WORK INSTRUCTION →
Copy exactly, and only, the lines from the one with "This screenshot has width=800, height=454." to the end of the listing; omit pictures.

+--

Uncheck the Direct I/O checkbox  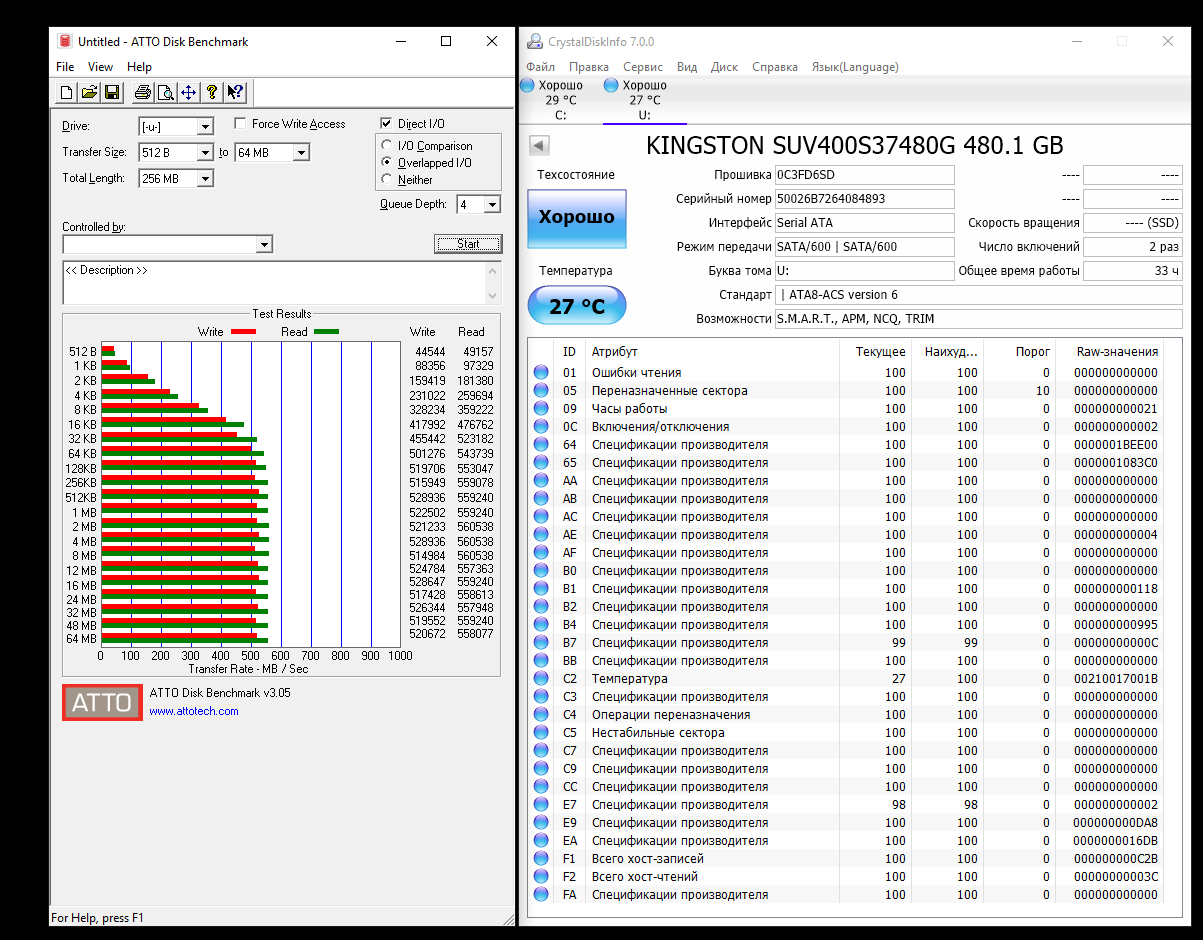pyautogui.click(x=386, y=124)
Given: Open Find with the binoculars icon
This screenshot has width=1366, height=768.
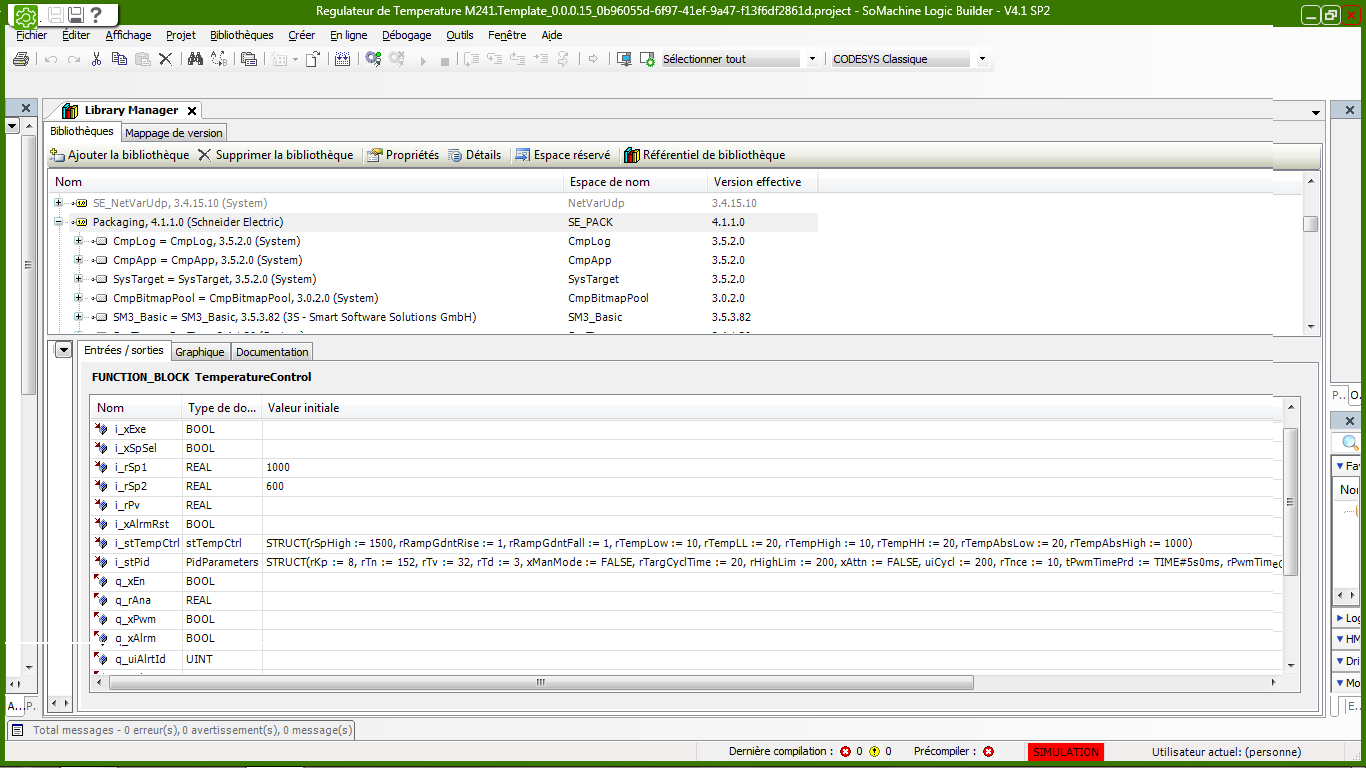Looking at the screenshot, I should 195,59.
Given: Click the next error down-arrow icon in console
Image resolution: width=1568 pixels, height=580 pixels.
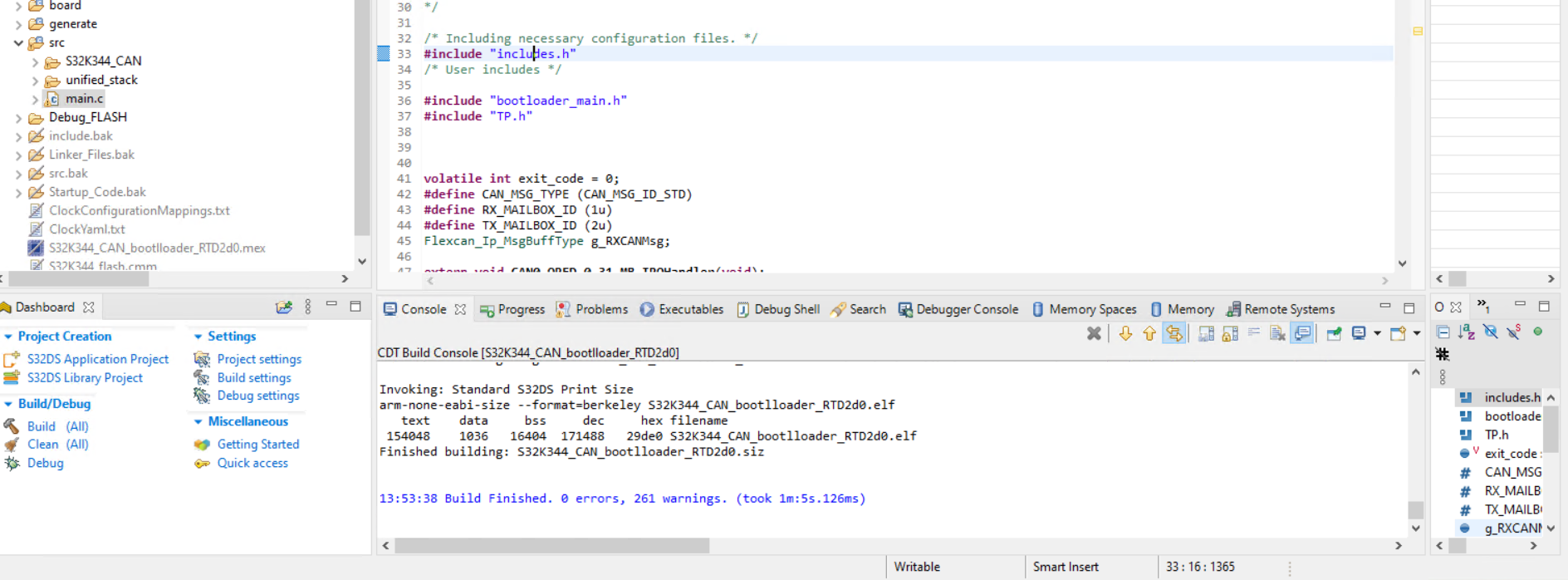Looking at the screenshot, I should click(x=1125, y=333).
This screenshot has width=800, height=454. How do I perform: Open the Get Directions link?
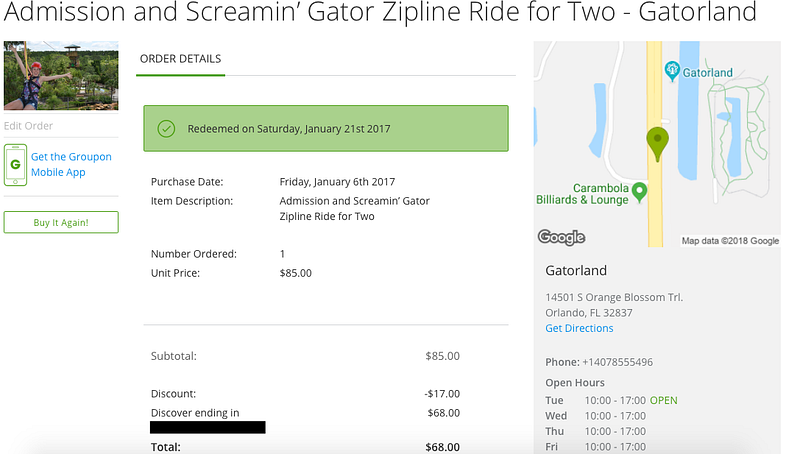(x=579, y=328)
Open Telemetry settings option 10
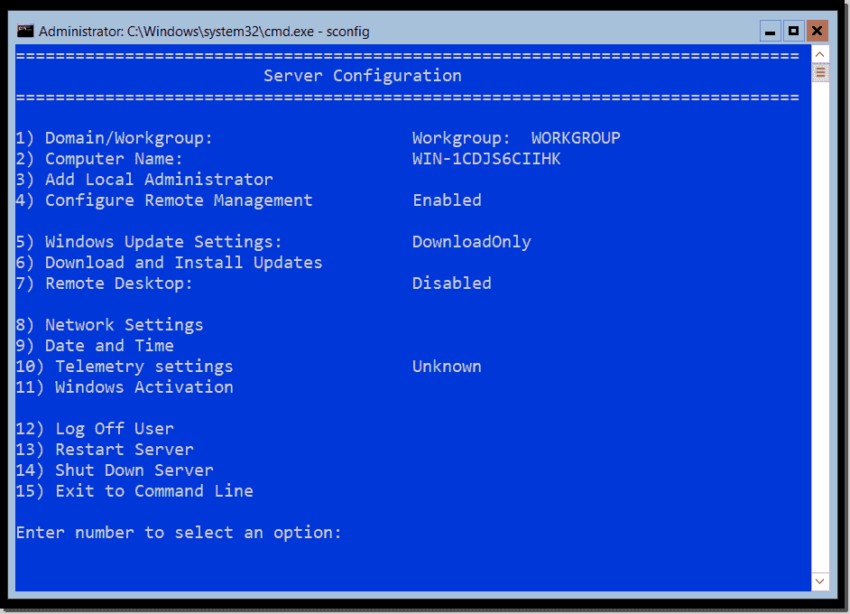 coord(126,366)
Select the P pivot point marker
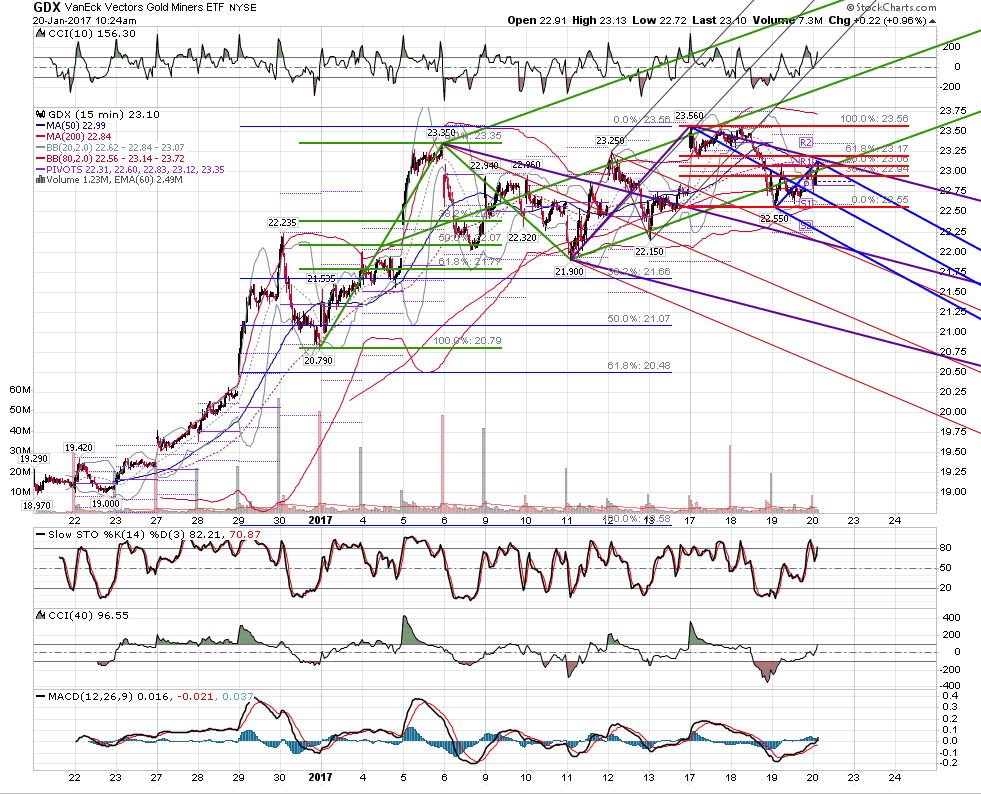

+--

ANSWER BOX →
This screenshot has width=800, height=454. How do I perform: Open the Get Directions link?
(x=579, y=328)
Open Telemetry settings option 10
 coord(126,366)
Select the P pivot point marker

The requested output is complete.